Con el final de la jornada llegó el primer acampe, en un codo del río frente a una pared de rocas naranjas llena de vegetación, en una playa de arena bien fina y llena de leña. La temperatura era óptima, cálida, teniendo en cuenta que salimos de un otoño-invierno muy crudo en Bariloche. Para nosotros, estábamos en el Caribe, salvo por la presencia muy molesta y multitudinaria de jejenes (bautizados ya en viajes anteriores como garrunchos). Como sabíamos que iba a ser así, habíamos navegado todo el día vestidos con ropa común, bien mojados, no para protegernos del frío sino de los garrunchos. Cuando nos relajamos en el campamento, bajamos la guardia y fuimos vorazmente picados, al punto tal que yo casi pierdo la visión de un ojo y Luciano, en su periplo de ir al baño en la peor hora, casi se liga un decadrón. El cordobés sacó su arma secreta para estas alimañas y nos dio a cada uno una red para cubrirnos la cara mientras estábamos fuera del río. Por suerte, en el agua, navegando, nos dejaban en paz.
El entorno del Pilaya es fantástico. El río serpentea por cañadones muy profundos, el cauce está lleno de cuevas, recovecos y grandes rocas que generan lindos rápidos con pequeños escalones. La selva a los costados es exuberante y de las paredes cuelgan claveles del aire y otras especies cuyos nombres desconocemos. Tuvimos la suerte de ver muchas aves: tucanes, algún martín pescador, jotes de cabeza negra y roja y, como broche de oro, el cóndor o jote real que nunca habíamos visto.
================================
Lo que se pide: Transcribe literalmente el fragmento del relato sobre el río Pilaya que comienza en las palabras "El entorno del" y termina después de "nunca habíamos visto.".
================================
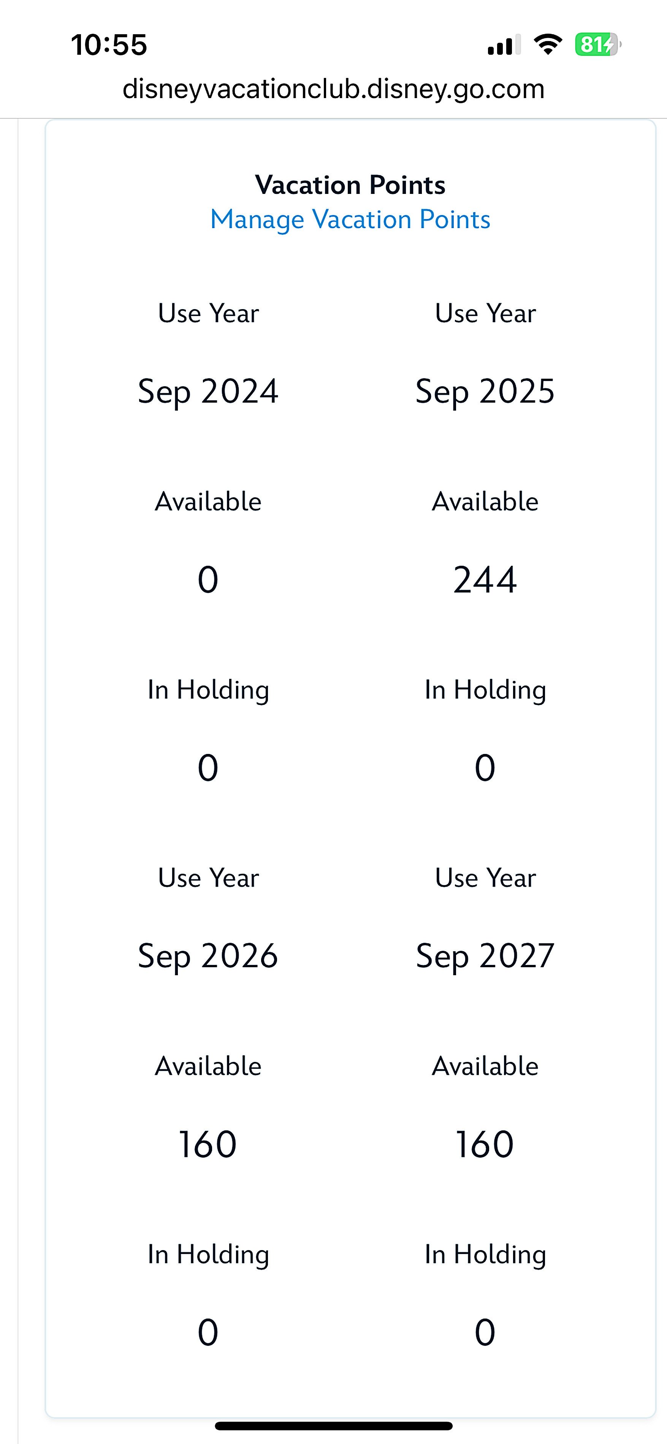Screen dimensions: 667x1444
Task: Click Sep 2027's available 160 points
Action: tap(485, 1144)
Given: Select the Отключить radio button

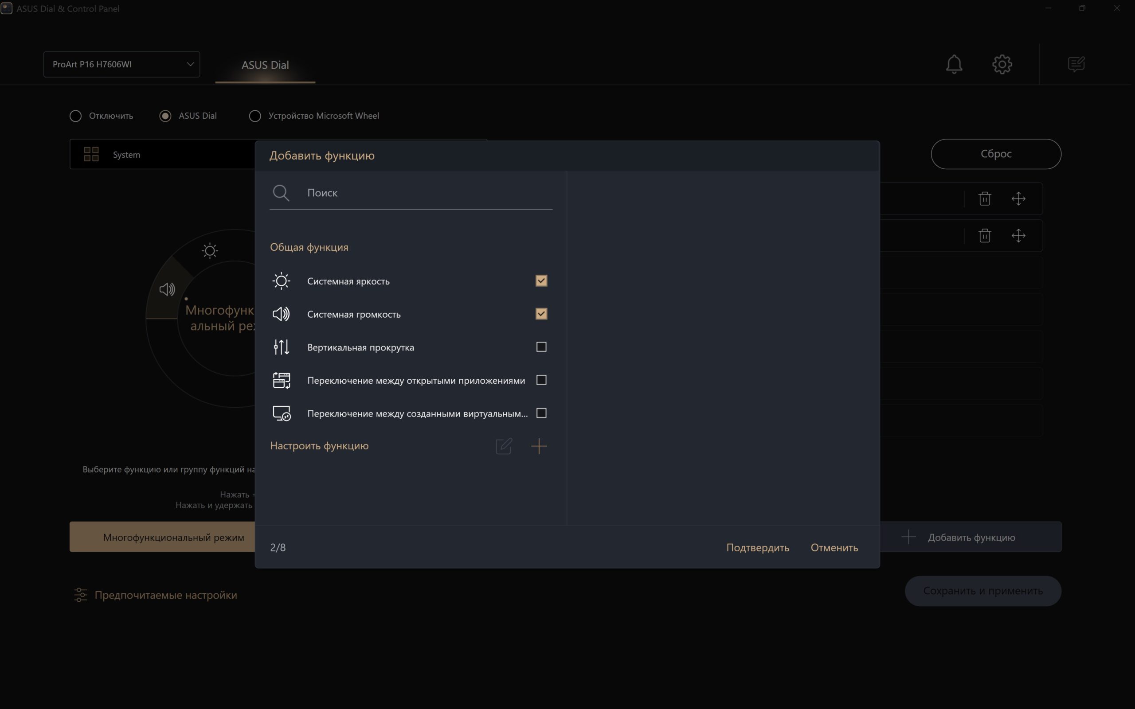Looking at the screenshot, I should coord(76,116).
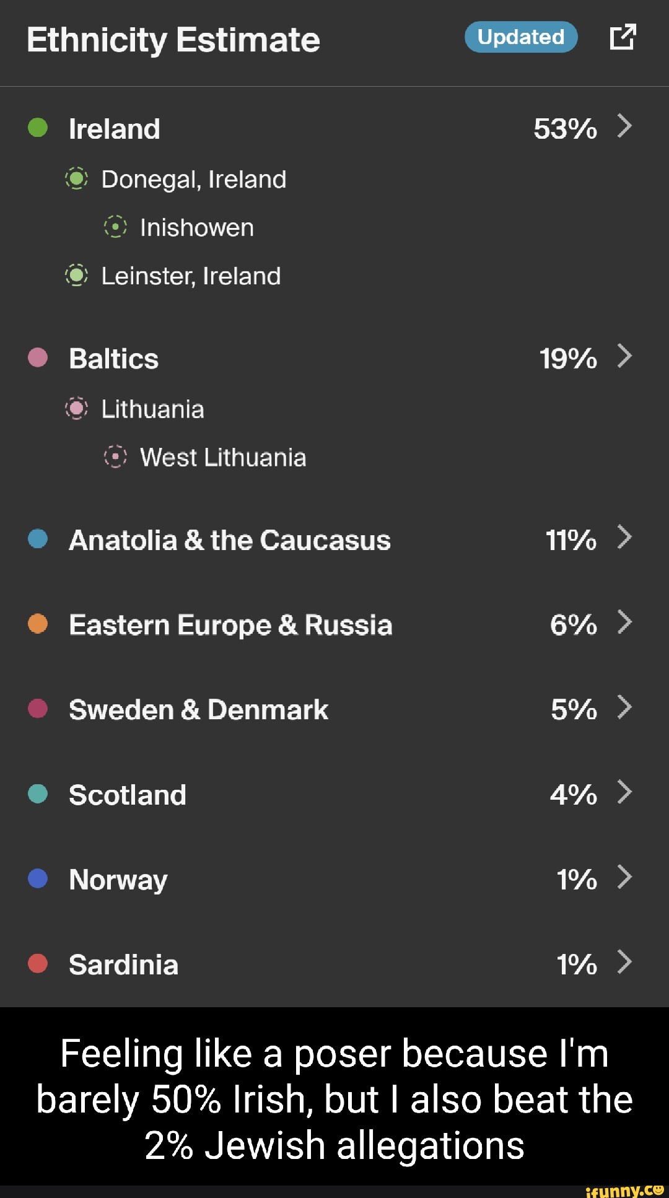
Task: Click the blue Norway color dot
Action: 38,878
================================
Resultado:
El entorno del Pilaya es fantástico. El río serpentea por cañadones muy profundos, el cauce está lleno de cuevas, recovecos y grandes rocas que generan lindos rápidos con pequeños escalones. La selva a los costados es exuberante y de las paredes cuelgan claveles del aire y otras especies cuyos nombres desconocemos. Tuvimos la suerte de ver muchas aves: tucanes, algún martín pescador, jotes de cabeza negra y roja y, como broche de oro, el cóndor o jote real que nunca habíamos visto.